Studies to evaluate the safety and efficacy of thermal ablation with immunotherapy for HCC are currently ongoing.1,28,29 Recently, the IMbrave050 trial reported a significantly improved recurrence-free survival in HCC patients treated with local therapy (surgery or PTA) and adjuvant atezolizumab plus bevacizumab compared with local therapy alone.30 In this study, the majority of patients underwent surgery as local therapy, but about 12% of patients underwent PTA, indicating interest in this combined approach. Patients included in the IMBrave050 trial had a high risk of recurrence such as size >2 cm for PTA with a median diameter of 25 mm, not so different from the mean diameter of 22.8 mm in our study. Tumor heterogeneity is a major challenge in this context,31 and the selection of patients treated with PTA who would benefit from combined immunotherapy is paramount. A pilot study of 39 patients combining anti-CTLA4 therapy and ablation confirmed the feasibility of this association and showed that the frequency of CD4+ PD1+ cells among peripheral blood mononuclear cells at baseline was higher in patients responding to therapy than in non-responding patients.32 Higher levels of PD1+ CD4+ T cells were also associated with a better response to immune checkpoint inhibitors in lung cancer.33 As suggested by our data, if the same category of patients is at risk of early IDR after ablation, the combination of PTA with immune checkpoint blockade targeting PD1 and TIM3 should be explored in this specific population.

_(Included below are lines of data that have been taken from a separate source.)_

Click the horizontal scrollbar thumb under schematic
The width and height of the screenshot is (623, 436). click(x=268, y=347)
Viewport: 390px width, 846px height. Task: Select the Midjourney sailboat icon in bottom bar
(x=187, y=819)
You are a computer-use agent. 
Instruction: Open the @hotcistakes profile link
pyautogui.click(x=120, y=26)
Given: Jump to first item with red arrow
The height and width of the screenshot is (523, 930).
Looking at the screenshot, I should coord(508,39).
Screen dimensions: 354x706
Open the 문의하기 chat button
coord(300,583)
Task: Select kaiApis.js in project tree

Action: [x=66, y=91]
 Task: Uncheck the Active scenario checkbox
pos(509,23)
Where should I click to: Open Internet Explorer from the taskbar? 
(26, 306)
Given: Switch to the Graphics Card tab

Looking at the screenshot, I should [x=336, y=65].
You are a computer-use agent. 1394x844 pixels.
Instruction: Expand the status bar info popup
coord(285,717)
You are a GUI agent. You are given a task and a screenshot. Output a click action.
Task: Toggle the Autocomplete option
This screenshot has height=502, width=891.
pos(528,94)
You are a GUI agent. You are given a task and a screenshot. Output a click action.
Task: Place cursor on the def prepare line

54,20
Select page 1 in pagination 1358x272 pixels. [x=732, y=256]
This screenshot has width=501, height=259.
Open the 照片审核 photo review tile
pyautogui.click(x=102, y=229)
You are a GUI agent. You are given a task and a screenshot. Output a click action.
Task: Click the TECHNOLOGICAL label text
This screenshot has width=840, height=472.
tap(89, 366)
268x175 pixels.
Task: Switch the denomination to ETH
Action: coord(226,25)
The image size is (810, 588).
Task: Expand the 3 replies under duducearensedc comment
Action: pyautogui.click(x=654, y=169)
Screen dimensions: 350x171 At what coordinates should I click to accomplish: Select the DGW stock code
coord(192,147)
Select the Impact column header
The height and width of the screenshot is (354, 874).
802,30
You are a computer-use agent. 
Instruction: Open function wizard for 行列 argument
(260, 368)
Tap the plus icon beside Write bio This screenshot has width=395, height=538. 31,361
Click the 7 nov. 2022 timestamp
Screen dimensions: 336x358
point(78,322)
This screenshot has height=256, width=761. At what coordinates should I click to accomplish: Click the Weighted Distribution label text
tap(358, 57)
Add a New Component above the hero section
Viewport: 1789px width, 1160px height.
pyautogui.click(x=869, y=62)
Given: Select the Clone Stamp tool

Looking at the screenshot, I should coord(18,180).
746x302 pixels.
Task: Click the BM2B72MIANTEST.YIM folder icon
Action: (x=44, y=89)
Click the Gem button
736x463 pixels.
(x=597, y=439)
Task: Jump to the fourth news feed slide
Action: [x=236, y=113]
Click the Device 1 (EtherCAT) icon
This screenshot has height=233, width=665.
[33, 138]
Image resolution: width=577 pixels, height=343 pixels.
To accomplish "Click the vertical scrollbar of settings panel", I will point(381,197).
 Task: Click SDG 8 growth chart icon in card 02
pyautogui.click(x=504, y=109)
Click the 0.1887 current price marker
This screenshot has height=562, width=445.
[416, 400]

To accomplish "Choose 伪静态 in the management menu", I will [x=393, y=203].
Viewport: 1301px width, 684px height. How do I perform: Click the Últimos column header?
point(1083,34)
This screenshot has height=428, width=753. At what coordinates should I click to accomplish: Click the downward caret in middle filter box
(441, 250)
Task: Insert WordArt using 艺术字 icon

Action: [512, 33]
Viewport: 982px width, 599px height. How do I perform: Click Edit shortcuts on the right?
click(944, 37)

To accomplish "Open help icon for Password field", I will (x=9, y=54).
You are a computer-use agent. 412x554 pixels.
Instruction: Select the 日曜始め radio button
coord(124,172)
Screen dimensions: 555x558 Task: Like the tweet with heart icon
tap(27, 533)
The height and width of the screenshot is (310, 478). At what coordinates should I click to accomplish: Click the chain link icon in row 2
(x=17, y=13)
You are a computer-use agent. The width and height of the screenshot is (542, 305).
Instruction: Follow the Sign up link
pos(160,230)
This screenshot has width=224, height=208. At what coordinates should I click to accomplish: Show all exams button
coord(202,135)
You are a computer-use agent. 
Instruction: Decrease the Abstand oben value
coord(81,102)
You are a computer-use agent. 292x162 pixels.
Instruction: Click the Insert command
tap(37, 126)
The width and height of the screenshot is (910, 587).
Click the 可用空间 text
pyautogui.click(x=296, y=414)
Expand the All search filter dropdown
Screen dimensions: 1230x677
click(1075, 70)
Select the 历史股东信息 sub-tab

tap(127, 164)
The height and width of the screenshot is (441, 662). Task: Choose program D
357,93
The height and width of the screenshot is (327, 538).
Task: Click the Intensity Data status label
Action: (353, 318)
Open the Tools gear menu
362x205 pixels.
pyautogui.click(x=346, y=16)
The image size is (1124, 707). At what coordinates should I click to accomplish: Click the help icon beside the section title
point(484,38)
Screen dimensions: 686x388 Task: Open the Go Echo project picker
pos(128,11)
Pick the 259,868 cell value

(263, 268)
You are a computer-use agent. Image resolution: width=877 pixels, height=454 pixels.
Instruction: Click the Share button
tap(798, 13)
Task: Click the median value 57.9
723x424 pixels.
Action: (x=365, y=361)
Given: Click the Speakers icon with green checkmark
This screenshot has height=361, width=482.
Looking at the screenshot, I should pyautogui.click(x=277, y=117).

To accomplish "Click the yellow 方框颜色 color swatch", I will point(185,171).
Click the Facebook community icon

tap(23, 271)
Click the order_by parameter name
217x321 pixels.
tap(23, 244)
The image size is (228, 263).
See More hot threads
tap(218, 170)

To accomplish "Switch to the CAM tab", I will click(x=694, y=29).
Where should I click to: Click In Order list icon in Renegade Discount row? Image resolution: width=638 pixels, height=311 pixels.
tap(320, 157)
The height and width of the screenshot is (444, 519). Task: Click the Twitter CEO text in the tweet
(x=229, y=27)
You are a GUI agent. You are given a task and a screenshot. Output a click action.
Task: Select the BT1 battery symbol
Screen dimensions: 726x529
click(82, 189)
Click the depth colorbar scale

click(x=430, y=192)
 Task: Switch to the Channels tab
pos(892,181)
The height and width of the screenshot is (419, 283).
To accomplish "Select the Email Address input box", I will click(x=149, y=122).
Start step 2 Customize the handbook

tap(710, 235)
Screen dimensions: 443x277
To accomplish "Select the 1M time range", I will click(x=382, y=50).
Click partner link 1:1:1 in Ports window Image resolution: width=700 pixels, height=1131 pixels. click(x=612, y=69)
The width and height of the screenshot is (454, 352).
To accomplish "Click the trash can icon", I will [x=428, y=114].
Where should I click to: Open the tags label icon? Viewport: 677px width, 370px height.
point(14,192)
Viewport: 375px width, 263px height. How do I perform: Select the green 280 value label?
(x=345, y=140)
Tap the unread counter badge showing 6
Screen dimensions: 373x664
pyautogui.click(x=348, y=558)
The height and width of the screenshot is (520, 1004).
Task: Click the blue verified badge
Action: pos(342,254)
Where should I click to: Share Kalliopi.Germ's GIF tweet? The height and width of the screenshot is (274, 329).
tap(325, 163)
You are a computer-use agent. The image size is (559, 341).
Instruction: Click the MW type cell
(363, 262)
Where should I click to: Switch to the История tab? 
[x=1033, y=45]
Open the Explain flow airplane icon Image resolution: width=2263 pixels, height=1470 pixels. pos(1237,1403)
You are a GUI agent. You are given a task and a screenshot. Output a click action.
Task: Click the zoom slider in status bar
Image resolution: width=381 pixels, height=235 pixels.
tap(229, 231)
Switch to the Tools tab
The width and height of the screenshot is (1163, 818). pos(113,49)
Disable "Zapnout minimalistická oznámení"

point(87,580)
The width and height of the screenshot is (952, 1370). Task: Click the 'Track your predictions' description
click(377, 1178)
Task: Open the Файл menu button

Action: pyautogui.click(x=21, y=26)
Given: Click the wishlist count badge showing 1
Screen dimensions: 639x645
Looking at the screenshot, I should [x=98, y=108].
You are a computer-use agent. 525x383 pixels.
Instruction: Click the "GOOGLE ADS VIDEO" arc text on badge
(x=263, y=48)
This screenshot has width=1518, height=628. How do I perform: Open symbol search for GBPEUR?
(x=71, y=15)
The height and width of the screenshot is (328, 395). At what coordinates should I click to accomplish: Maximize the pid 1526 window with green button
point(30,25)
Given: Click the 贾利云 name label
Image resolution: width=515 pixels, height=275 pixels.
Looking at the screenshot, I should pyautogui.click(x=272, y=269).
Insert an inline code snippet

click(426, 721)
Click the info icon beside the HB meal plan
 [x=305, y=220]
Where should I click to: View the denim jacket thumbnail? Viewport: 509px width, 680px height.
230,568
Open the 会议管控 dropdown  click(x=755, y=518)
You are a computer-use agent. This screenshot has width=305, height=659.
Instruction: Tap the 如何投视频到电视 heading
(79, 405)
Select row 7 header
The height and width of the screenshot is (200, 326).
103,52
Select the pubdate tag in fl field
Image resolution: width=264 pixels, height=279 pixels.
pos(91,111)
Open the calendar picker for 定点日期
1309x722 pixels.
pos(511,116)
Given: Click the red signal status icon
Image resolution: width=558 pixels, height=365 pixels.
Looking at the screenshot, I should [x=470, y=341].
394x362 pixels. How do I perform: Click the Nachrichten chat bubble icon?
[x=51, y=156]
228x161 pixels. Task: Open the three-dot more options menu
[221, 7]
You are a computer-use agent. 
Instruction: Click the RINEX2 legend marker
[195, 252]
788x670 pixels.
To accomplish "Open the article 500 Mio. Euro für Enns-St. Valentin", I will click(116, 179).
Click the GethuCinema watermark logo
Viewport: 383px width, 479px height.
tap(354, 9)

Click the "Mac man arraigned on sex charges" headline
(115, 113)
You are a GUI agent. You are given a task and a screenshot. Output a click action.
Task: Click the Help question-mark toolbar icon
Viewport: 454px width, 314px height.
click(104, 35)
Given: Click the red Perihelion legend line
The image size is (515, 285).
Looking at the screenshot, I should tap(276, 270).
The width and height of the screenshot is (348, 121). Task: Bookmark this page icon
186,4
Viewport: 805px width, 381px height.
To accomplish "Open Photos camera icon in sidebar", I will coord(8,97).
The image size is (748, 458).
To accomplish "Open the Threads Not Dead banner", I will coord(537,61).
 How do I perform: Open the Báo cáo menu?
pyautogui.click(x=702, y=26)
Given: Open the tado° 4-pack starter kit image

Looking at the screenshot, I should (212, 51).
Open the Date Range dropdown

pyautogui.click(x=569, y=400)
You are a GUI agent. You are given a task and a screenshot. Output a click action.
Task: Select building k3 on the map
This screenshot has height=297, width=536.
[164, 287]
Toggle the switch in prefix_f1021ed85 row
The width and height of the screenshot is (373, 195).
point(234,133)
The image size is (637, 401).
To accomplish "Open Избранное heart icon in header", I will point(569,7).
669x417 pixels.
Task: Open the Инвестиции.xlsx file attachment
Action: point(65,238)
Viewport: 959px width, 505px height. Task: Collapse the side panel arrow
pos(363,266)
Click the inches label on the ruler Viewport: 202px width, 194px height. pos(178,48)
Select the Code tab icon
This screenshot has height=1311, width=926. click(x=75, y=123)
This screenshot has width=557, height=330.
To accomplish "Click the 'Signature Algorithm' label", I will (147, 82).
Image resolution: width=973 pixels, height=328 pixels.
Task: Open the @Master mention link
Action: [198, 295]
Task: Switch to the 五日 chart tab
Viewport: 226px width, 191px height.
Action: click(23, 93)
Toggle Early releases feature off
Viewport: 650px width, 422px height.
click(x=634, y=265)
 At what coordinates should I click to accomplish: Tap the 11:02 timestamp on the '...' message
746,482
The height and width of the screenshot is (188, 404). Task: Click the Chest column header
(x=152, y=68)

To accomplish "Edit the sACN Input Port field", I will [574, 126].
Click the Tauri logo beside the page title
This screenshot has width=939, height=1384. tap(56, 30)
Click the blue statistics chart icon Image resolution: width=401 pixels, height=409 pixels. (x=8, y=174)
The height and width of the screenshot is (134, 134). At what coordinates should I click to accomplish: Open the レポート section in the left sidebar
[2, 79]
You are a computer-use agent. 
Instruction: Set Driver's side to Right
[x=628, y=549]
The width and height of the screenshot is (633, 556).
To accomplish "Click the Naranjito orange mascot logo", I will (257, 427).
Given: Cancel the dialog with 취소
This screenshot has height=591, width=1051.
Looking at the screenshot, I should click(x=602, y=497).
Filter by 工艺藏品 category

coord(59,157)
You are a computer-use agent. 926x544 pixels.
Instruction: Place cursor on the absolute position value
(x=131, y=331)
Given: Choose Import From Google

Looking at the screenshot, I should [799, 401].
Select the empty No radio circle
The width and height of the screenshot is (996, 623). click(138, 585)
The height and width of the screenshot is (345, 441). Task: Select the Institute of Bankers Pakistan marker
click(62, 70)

One limitation of this study was the small cohort size. The difference in the distribution of ablation techniques and sex between the two groups may also be discussed, although the difference was not statistically significant. Similar to other HCC studies, the current study was performed on a relatively small sample of tissue obtained via needle biopsy, which could limit the accuracy of the description of the heterogeneous landscape of the liver immune microenvironment. However, our data revealed that the main immunological differences between patients with very early IDR and patients with prolonged recurrence-free survival after PTA for HCC can be observed at the peripheral blood level. Additionally, immunomonitoring of peripheral blood after PTA would also have provided interesting information, as systemic modulation was reported after PTA34,35 and should be explored in the future.


This study highlights the importance of the baseline systemic immunosuppressive status, mainly PD1 expression on CD4+ T cells and TIM3 expression on CD8+ T cells, as a predictive factor for very early intrahepatic distant recurrence after PTA. These results may be of interest to better understand the future association of PTA with adjuvant immunotherapies to prevent very early tumor recurrence. Further studies are needed to confirm this pilot study.


We thank Dr M. Pezet for supervising the Flow-Cytometry MicroCell platform. This study has received funding by grants from “Fonds Agir pour les Maladies Chroniques” (France) and “Association Française pour l’Etude du Foie – AFEF” (France).


Prof. Dr. Charlotte Costentin reports grants, personal fees, non-financial support from Gilead, non-financial support from Ipsen, personal fees, non-financial support from AbbVie, RNPC, outside the submitted work. The authors report no other conflicts of interest in this work.